Je lui fais un salut militaire, auquel il répond par un autre salut, puis je pars très vite aider Sébastian à gonfler les ballons. Il a l'air exténué. Déprimé. Essoufflé.
- Wow frangin garde un peu de dioxyde de carbone pour toi j'ai l'impression que je vais bientôt devoir t'emmener aux urgences.
Il lâche le ballon qu'il était en train de gonfler, qui se met à voler dans les airs quelques instants pour atterrir tristement dans le gazon. C’est supposé être un anniversaire, pourtant l’ambiance est semblable à celle d’un enterrement.
- Je suis là depuis seulement trente minutes. Trente ridicules minutes. Et j'ai l'impression que ça fait des jours. Je meurs de soif, je meurs de faim, je manque d'air, je fais une insolation et je ne sens plus mes lèvres !

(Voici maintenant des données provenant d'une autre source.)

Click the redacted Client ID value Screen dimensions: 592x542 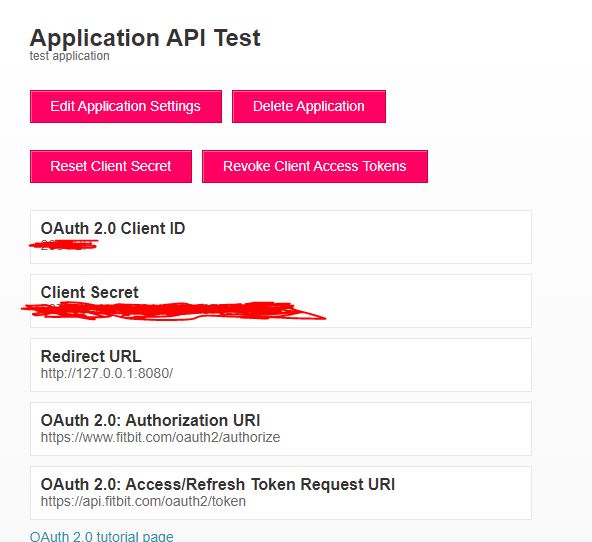click(x=64, y=245)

Je ne peux pas m'empêcher de rire face à son état. On dirait qu'il vient de traverser un désert. Le pauvre. Je pose ma main sur son épaule afin de le réconforter en lui apportant un peu de chaleur humaine.
- Dorian a une pompe dans le garage. Je vais la chercher, toi va manger quelque fois, et refais le plein d’air. Je ne sais pas, mets-toi devant un ventilateur.
Il hoche très vite la tête, se dirigeant sans grand enthousiasme vers le buffet. Il me fait pitié. Mais je le comprends. Il passe déjà une grande partie de son temps avec des bébés chez notre père. Alors gonfler des ballons, changer des couches et jouer à des jeux d’enfants ça doit devenir lassant à la longue. Moi-même je redoute le moment où tous les petits monstres feront leur apparition. Je me dépêche donc d’aller dans le garage pour commencer à chercher la pompe qui doit être quelque part par-là, si Dorian ne s’en est pas débarrassé.
Au moins c’est toujours le bazar ici, je vais pouvoir retrouver mes repères. Les outils, les cartons, les vieux appareils…on dirait que le temps est resté figé ici.
- Est-ce que tu m'éviterais Amyra Salem ?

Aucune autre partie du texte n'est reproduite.